まぁ、闘技大会間近の時に比べれば遥かにマシなんだけどもね。
次のイベントは全プレイヤー強制参加らしいし、闘技大会の時よりも街も狩場もさらに混むかも……
これはちょっと急がないとだめかもなぁ。
「あら、こんにちは。丁度いいときに来たわね」
「?何かあったんですか?」
「きゅい?」
何かリアさんに頼んでいたものってあったっけ?ん~、ボタン鍋かな?そういえばまだ食べてないなぁ。
イノシシの肉ってどんな味なんだろうか。じゅるり。
「いえ、さっきまでお客さんが沢山いたのよ。最近になって第二層に行くプレイヤーが増えたでしょう?それでカンテラとか、毒消しとか麻痺消しとかの需要が増えているのよねぇ。後は剣とか鞭とか投網とか」
「前半は分かりましたけど後半が良く分かりません。特に最後」
「投網なんだからもちろん投げて捕まえるのに使うんでしょうね。誰をとは言わないけれど。あ、後。睡眠薬とか麻痺薬とかの注文もあるわね。誰に使うつもりなのかは聞かないけれど」
「……誰、の時点でモンスター相手じゃないと言っているようなものなんですがそれは……」
「気のせいよ」
気のせいだったらしい。
でも状態異常にする薬は便利そうだから俺も欲しいかも。
「いいけど、高いわりに状態異常になる確率はそんなに高くは無いわよ?相手の耐性が高いとレジストされるからボスには全然効かないし」
「へぇー……」
ザコ戦で使うには高価すぎ。ボス戦で使っても効果が無い、と。
……使えなくね?
「ん?じゃあどうして注文があるんですか?聞いた限りだと使えなさそうなんですけど……」
「……ロマンじゃないかしら」
「ろ、ロマンですか」
「ボスにもまったく効かない訳じゃないみたいだからね。下手な鉄砲も数撃ちゃ当たるの精神で薬漬けにするつもりじゃないかしら。そんなに上手くいくとは思えないけどね」
「ふーん……」
何か聞いてはいけないことを聞いてしまった気分だ……オマエラのイベントへのモチベーションの高さにはビックリだよ。
「じゃあ、状態異常薬はいらないです。カンテラを1つと小瓶をくださいな」
「はい。カンテラ1つね。小瓶はどんな物が欲しいのかしら?」
「これを詰める為の鑑賞用のビンですね」
そういってストレージからマジックサンドを取り出して屋台の上に置く。取り出してからサラサラと砂が零れ落ちるんじゃないかと思い至ったが、どこからともなく表れた白い四角の紙の上に薬の様に盛られた状態で表れてくれた為、零さずにすんだ。セーフ。

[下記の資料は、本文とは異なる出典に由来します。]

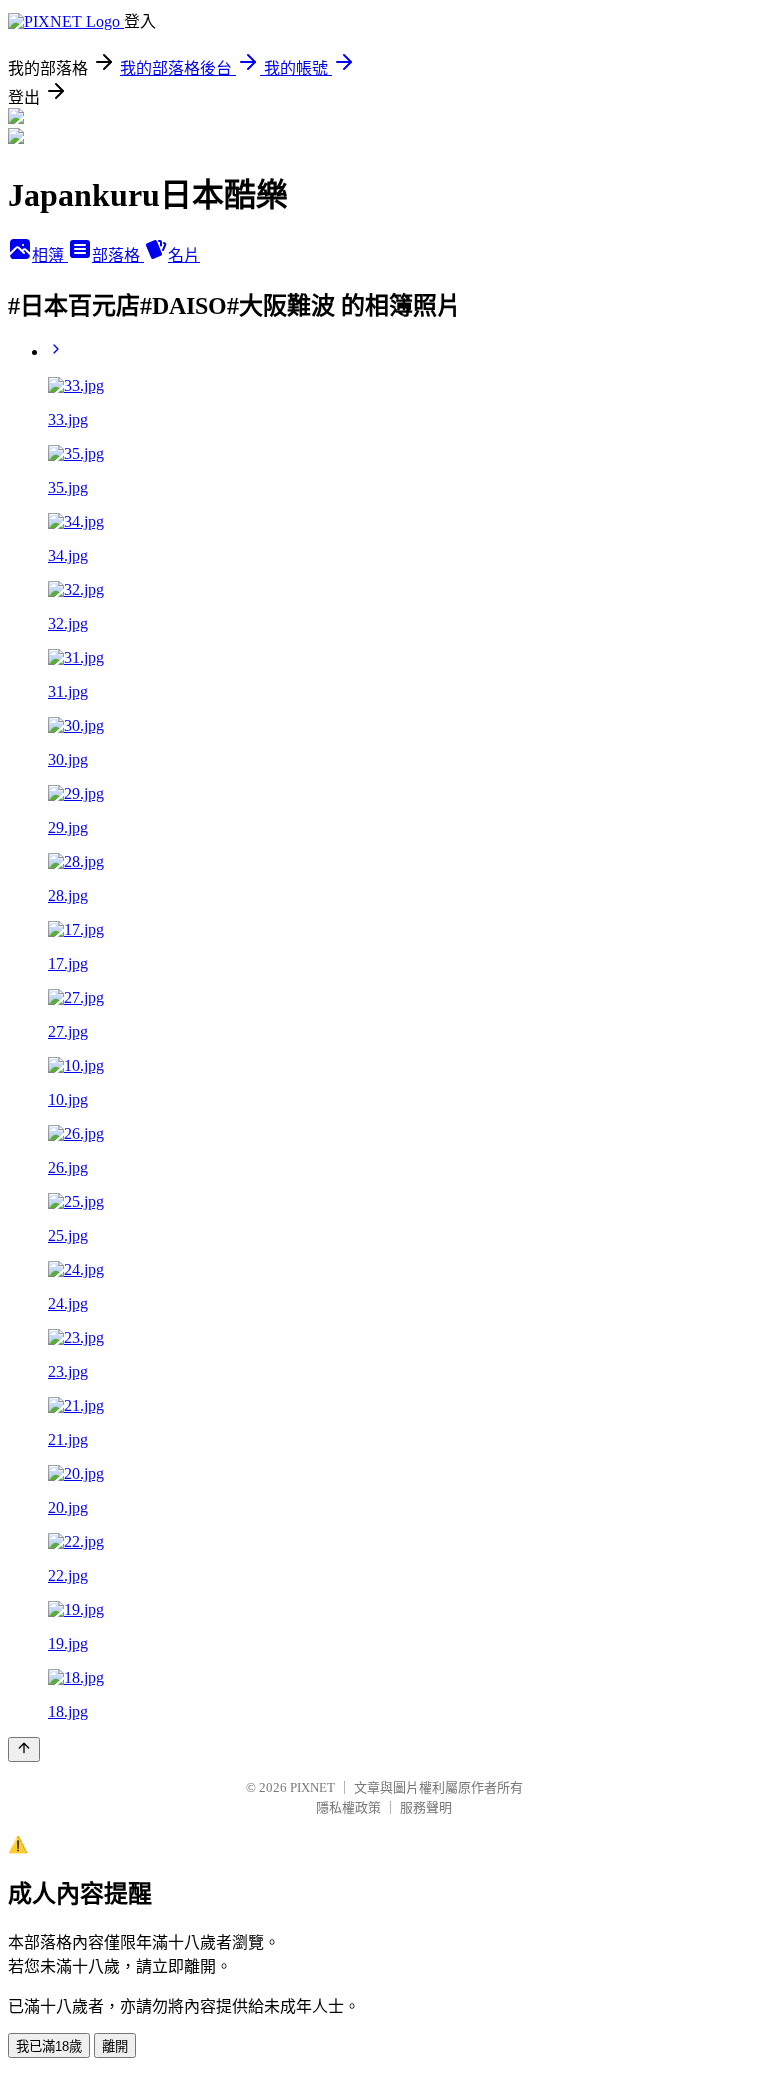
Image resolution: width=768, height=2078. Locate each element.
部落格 (118, 255)
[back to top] (24, 1749)
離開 (115, 2046)
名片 (184, 255)
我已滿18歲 (49, 2046)
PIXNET (312, 1787)
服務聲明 (426, 1807)
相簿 (50, 255)
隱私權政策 (348, 1807)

「あら、マジックサンドね。という事は砂漠のエリアボスを倒してきたのね。あのボスは物理攻撃が効きにくいから大変だったでしょう?」
「あっはっはー、そういう話は行く前に聞きたかったです……」
「ふふ、これぐらいちょっと調べれば分かるわよ?事前に情報を集めなかったユウ君の自業自得ね」
ごもっともで。
でもなぁー。攻略に詰まってどうしても解けないとき以外に攻略法方を調べるのはカンニングしてるみたいで嫌なんだよなぁ。そっちの方が効率がいいのは分かるんだけど、楽しさ半減じゃね?いや、個人の感想だけどさ。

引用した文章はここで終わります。